**What to work on**. Continue the text on the death penalty worldwide from where it stops.

[[ Page text open ]]

Today, 105 countries around the world have abolished the death penalty by law and 43 more have approved public or de facto moratoria against it. Among them are Gabon and Mongolia, Cambodia and Russia, Albania and Kyrgyzstan. In Cuba, death row is currently empty.
Worldwide, only a few dozens countries still stick to the death penalty, opposing the 2007 UN resolution that called for a global moratorium on its use. Among them, the most prolific executioners are China, Iraq, Iran, Saudi Arabia and the United States, which has killed more than 1,400 people since 1976. Currently, the US holds more than 3,000 people in death row, including recently-sentenced Boston Marathon bomber Dzhokhar Tsarnaev.
“Some US citizens, especially in the South, grew up with the idea that retributive justice is the only justice,” explains Italian journalist and human right activist Mario Marazziti to Quartz. “This opinion is sometimes based on a fundamentalist reading of the Old Testament.”
Marazziti, 62, is the spokeperson for the Community of Sant’Egidio, a Rome-based Catholic movement for peacemaking and human rights, and a co-founder of the World Coalition Against the Death Penalty. In the 1990s, Marazziti collected 3 million signatures in 157 countries calling for a worldwide moratorium against the death penalty.

[[ Page text closed ]]
[[ Information supplied open ]]

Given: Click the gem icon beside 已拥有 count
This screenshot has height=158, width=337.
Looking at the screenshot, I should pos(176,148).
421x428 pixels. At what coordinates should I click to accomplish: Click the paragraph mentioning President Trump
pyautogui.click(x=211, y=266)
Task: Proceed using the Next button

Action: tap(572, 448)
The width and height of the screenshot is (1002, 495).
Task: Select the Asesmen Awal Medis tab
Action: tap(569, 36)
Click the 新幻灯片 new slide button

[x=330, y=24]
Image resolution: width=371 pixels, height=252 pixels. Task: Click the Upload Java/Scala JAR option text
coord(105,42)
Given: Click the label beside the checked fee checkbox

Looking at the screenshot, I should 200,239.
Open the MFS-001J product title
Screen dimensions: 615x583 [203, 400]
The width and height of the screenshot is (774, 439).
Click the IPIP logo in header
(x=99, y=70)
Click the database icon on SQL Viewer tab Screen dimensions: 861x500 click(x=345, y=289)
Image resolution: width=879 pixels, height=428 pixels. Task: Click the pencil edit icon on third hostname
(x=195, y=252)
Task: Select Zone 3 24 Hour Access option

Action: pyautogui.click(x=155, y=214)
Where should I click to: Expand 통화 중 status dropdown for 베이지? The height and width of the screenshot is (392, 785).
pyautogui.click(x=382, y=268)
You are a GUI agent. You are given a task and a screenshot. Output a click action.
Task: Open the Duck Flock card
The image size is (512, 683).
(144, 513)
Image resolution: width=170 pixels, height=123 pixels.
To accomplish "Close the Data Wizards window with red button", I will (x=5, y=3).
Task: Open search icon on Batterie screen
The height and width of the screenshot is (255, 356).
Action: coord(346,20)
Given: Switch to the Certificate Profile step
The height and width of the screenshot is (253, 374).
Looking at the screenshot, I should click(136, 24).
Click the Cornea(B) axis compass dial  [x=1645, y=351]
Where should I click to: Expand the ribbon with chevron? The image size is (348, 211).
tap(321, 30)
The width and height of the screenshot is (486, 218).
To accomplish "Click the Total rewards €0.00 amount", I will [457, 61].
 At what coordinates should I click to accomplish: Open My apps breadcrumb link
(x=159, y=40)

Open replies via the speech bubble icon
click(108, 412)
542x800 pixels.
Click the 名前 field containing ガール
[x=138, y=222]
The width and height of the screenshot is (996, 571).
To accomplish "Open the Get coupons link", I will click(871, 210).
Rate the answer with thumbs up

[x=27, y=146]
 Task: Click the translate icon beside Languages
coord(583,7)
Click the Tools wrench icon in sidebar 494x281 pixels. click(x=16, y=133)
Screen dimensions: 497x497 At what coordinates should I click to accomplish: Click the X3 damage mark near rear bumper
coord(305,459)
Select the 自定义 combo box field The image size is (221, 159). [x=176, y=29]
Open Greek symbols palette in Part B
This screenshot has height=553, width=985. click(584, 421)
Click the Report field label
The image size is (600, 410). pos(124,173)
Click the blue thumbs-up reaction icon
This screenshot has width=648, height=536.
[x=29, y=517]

[[ Information supplied closed ]]

**Task answer**.
In 2011, he led the Community of Sant’Egidio’s pressure on the Italian government to ensure that pharmaceutical company Hospira would not use its manufacturing facility in northern Italy to produce the anesthetic sodium thiopental, used in a cocktail of drugs for lethal injection in the United States. By the end of that year, led by Italy’s example, the European Union banned the export of “any products which could be used for the execution of human beings by means of lethal injection” to the United States.
The European Union is already death-penalty free. “We still look up at the US as the land of freedom, liberty, democracy,” says Marazziti. “When we see things like the fact that Utah has gone back to use the firing squad, we not only think it’s barbaric, we see it as unacceptable. We say that out of love for America, which is a sister democracy to our European ones.”
Marazziti has travelled extensively in the United States to research capital punishment and build networks of local activist groups against the death penalty. He has met with prison guards and pastors, lawyers, politicians, people in the death row, their families, their victims’ families. When, in 2002, the US Supreme Court ruled the execution of mentally disabled offenders unconstitutional due to “currently prevailing standards of decency,” he was happy to note that America was ready to change, after all.
It was a small crack in a system that had remained pretty much the same since the 1970s. Still, like every crack, it was ready to expand. Since 2007, six states—New Jersey, New Mexico, New York, Illinois, Connecticut and Maryland—have abolished the death penalty.
“It’s due to many factors,” says Marazziti. “The public opinion, the pressure movements, a more enlightened ruling class, the international isolation on the issue, the fact that there’s no proof of a direct correlation between crime rate and number of executions. Also the crisis of legal injection: botched executions, in which the victim takes forty or fifty minutes to die agonizing in front of everyone, are incompatible with our civilization.”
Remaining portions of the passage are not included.